Correct Technique by Vital Sign
Temperature
Match the route to the resident and the device. Do not take an oral temperature within 15-30 minutes of hot or cold fluids, eating, or smoking, and never orally on residents who are unconscious, confused, uncooperative, or receiving oxygen by mask. Use axillary or tympanic routes when oral is unsafe. Report a fever (about 100.4°F / 38°C or higher), an abnormally low temperature, or any sudden change, along with chills, sweating, flushing, or new confusion.
Pulse
Use the radial site (thumb side of the wrist): place two or three fingers on the artery — never the thumb, which has its own pulse you could mistake for the resident's. Count 30 seconds × 2 for a regular pulse, but a full 60 seconds for an irregular pulse or whenever the skills test directs. Note rate, rhythm, and force (strong, weak, bounding). The apical pulse (heard with a stethoscope over the heart's apex) is counted a full minute and used when the pulse is irregular or before certain medications.
Respirations
Count respirations without telling the resident — keep your fingers on the wrist as if still taking the pulse, because breathing is partly voluntary and an aware resident may speed up, slow down, or breathe more deeply. Count the rise and fall of the chest (one rise + one fall = one respiration) for a full 60 seconds on the skills test. Note depth, rhythm, and effort. Report labored, noisy, shallow, or very rapid breathing, bluish (cyanotic) color, or inability to speak in full sentences.
Blood Pressure
Place the cuff snugly on the bare upper arm about one inch above the elbow, arm supported at heart level. Never use an arm with an IV line, dialysis access (fistula or graft), injury, cast, paralysis, or on the side of a mastectomy. Use the correct cuff size — a too-small cuff reads falsely high. Deflate slowly at about 2-3 mmHg per second; the first clear tapping sound is systolic and the point the sound disappears is diastolic.
The Clinical Skills Test: Accuracy Tolerances
On the NNAAP/Prometric clinical skills exam, the measure-and-record vital-sign skills are scored partly on accuracy against the evaluator's own reading. Memorize these tolerances — being outside them fails the skill:
| Measure-and-Record Skill | Counting / Method | Accuracy Tolerance |
|---|---|---|
| Radial pulse | Count a full 60 seconds | Within ±4 beats of the evaluator |
| Respirations | Count a full 60 seconds | Within ±2 breaths of the evaluator |
| Manual blood pressure | Inflate ~160-180 mmHg, deflate slowly | Within ±8 mmHg (systolic and diastolic) of the evaluator |
The skills test also requires handwashing/hand hygiene as a graded skill that pairs with the others, and rewards keeping the resident comfortable, informed, and safe (call light in reach, bed low) throughout.
Report Immediately When
| Vital Sign | Report If |
|---|---|
| Temperature | Above ~101°F or below ~97°F, or sudden change |
| Pulse | Above 100 or below 60 (unless that is the resident's baseline) |
| Respirations | Above 24 or below 12, or labored/noisy |
| Blood pressure | Systolic above ~160 or below ~90; diastolic above ~100 or below ~60 |
| Oxygen saturation | Below the facility threshold or the resident's baseline |
A value that is technically normal-range but a large change from the resident's baseline is still reportable; some residents have a stable baseline outside the textbook range.
Exam Tip
Vital-sign questions usually pair a measurement with a judgment. The correct CNA action is almost always measure accurately, record it, and report the abnormal finding to the nurse — not treat it, not recheck endlessly, and not decide it is unimportant.

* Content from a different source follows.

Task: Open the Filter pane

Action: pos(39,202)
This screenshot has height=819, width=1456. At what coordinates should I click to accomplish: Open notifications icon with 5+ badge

On the Prometric/NNAAP clinical skills test, how close must your recorded radial pulse be to the evaluator's reading to pass?
Why should the CNA count respirations without telling the resident?
A resident has a dialysis fistula in the left arm and an IV in the right forearm. Where should the CNA take the blood pressure?
Which adult oral temperature should the CNA report to the nurse as a likely fever?